4つの学びは家族の死から
一緒に暮らしていた猫が昨日亡くなった。
生活を共にしてまだわずか半年だった。
初めて彼女と出会ったとき、彼女は疲れ切った顔をしていたが、初対面の私に警戒することなく甘えてきた。
通勤でいつも使う道で座り込んでいた彼女。
疲れ果て、動く元気もなかった彼女。
そんな彼女を咄嗟に抱えて家に帰ったのは半年前。
その時から共に過ごした時間は非常に楽しいものだった。
そんな彼女の死という現実から学んだことがいくつもあった。
心の中で留めて置こうと思ったが、いつか昇華されて消えてしまうと思うと、心苦しいものがあったので何かに残しておきたいと思ったところ、開始して1ヶ月で投稿が止まったnoteにアカウントが残っていることを思い出した。
将来の自分に宛てた手紙として、彼女から学んだ今の気持ちを書き残す。
いつかの自分が読んでくれたら嬉しい限りです。
彼女から学んだこと①:一時の甘えが一生の後悔になる
彼女の死は巨大結腸症による食欲低下、それに伴う免疫力の低下による蓄膿症の悪化、更には内蔵機能の低下だった。
彼女は家に来た時から、便の状態があまりよくなかった。
主に下痢が続き、基本的に軟便だった。
保護という形で家に連れ帰ったときから、足腰が弱っていたので便を出すために踏ん張る力が弱いことが原因だと病院の先生からは聞かされていた。
ある日、彼女は強烈な下痢に見舞われた。
3日ほど出す便出す便、全てが下痢状だった。
その時は数日すれば元に戻るだろう、と考えていたが、今思えばこの段階で病院に連れていくべきだったと強く自責の念にかられている。
その後下痢は収まったが、今度は便秘になった。
猫は便秘が3日続くと危険ということをネットで見たので、3日便が出なかったので病院に連れて行った。
病院で診てもらった時に先生が気になったのは、体重の低下だった。
彼女はもともと痩せ型だったが、更に痩せており、子猫程度の体重しかなかった。
原因はおそらく蓄膿症で、食欲が落ちたんだろう。

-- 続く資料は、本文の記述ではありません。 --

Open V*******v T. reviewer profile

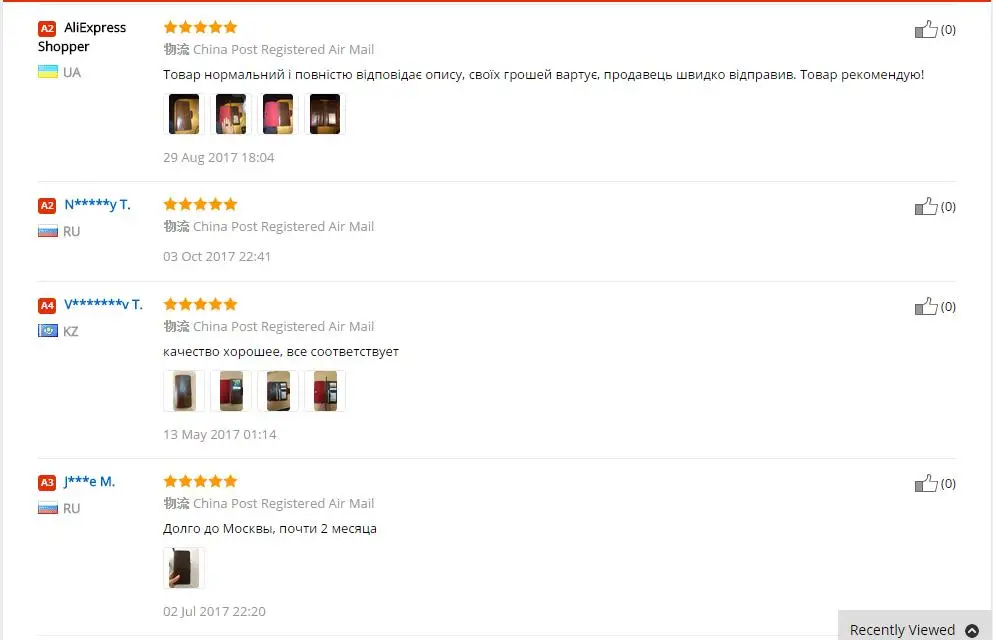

ということだった。
病院の診察結果としては
蓄膿症の悪化 ⇒ 食欲の低下 ⇒ 胃袋に食べ物がない ⇒ 便が出ない
というもの。
蓄膿症は家にきたときから患っていたし、最近鼻水の粘り気が強くなった気がしていたので、まずは蓄膿症の炎症を抑えることが優先だと納得した。

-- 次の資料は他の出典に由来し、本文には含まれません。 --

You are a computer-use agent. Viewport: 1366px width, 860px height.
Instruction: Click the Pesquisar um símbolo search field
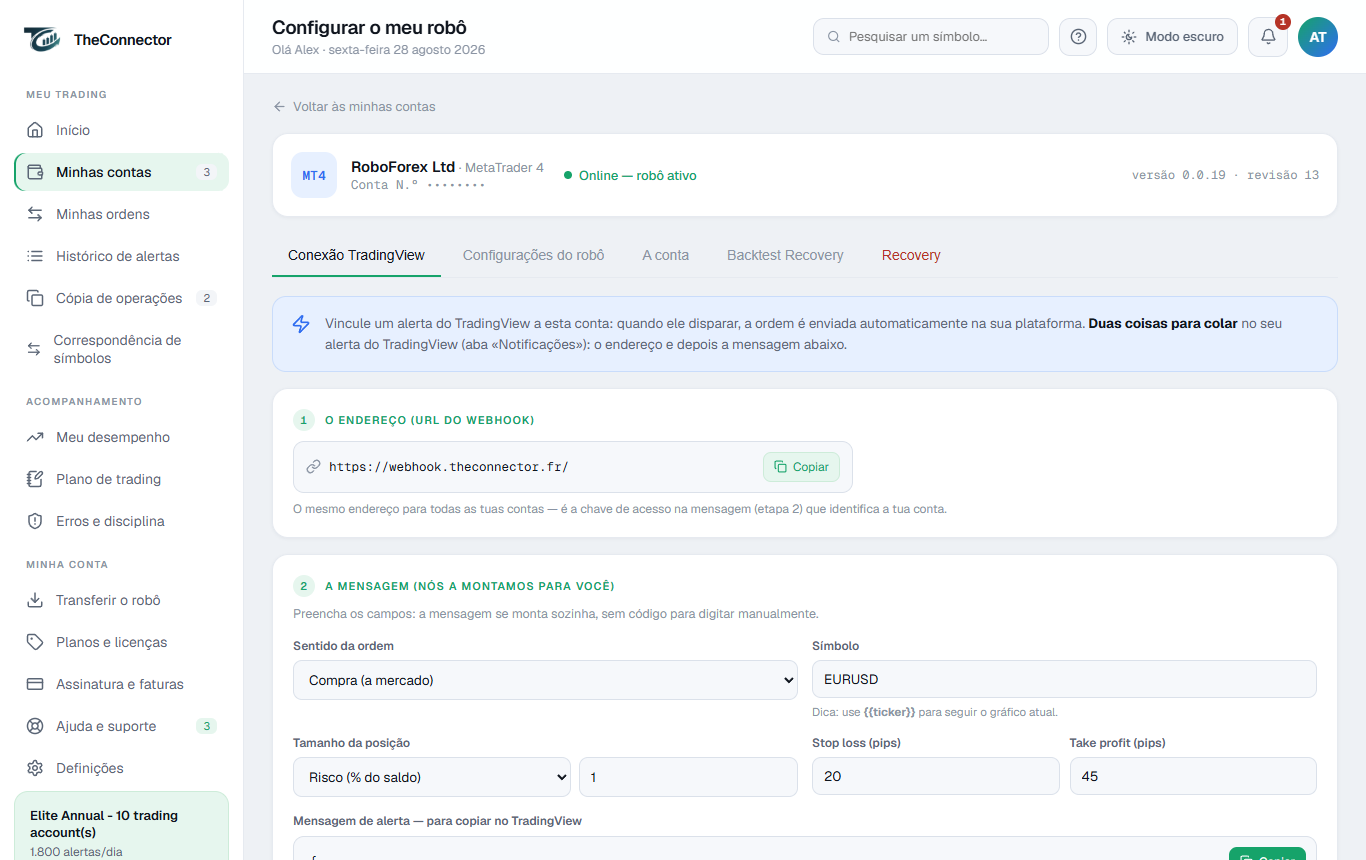931,37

しかしそこから彼女は食欲不振は治らず、筋力低下につながり、歩くこともままならない状態になっていった。
そして2月9日の夜中、突然呼吸困難になった。
身体が硬直し始めて、あきらかに様子がおかしかったので、救急病院に電話し慌てて向かった時には心肺停止状態だった。

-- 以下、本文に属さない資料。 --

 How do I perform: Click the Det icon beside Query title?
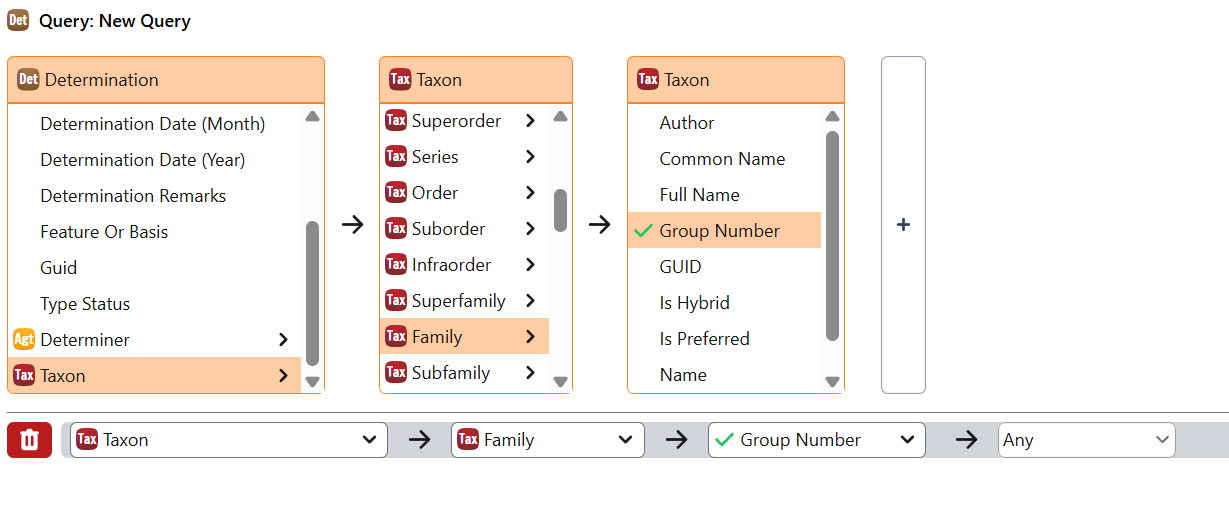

1%でも可能性があってほしい、と蘇生処置をとってもらったところ、奇跡的に息を吹き返した。
そして救急病院で原因を教えてもらったところ、
巨大結腸症(強烈な便秘) ⇒ 食欲不振 ⇒ 体重低下 ⇒ 免疫力の低下 ⇒ (おそらく)蓄膿症の炎症 ⇒ 内蔵機能・筋力の低下
というものだった。
彼女は便が溜まり過ぎて腸が肥大化してしまい、他の内蔵を圧迫してしまっていた為、食べることができず弱っていったという結果だった。
その後、近くの入院設備のある病院で体調を戻す予定だったが、救急病院から入院する病院に運ばれて1日後、彼女は息を引き取った。
最後の数週間、彼女はずっと苦しかったと思う。
あの時、下痢がひどいと感じたあの時、すぐに病院につれていけば彼女は苦しまなくて済んだかもしれない。
彼女は死ななくて済んだかもしれない。
今となっては分からないが、あの時まぁすぐに収まるだろうと思った自分に、病院連れていくは少し面倒だなぁと感じた自分の甘えた考えが許せない。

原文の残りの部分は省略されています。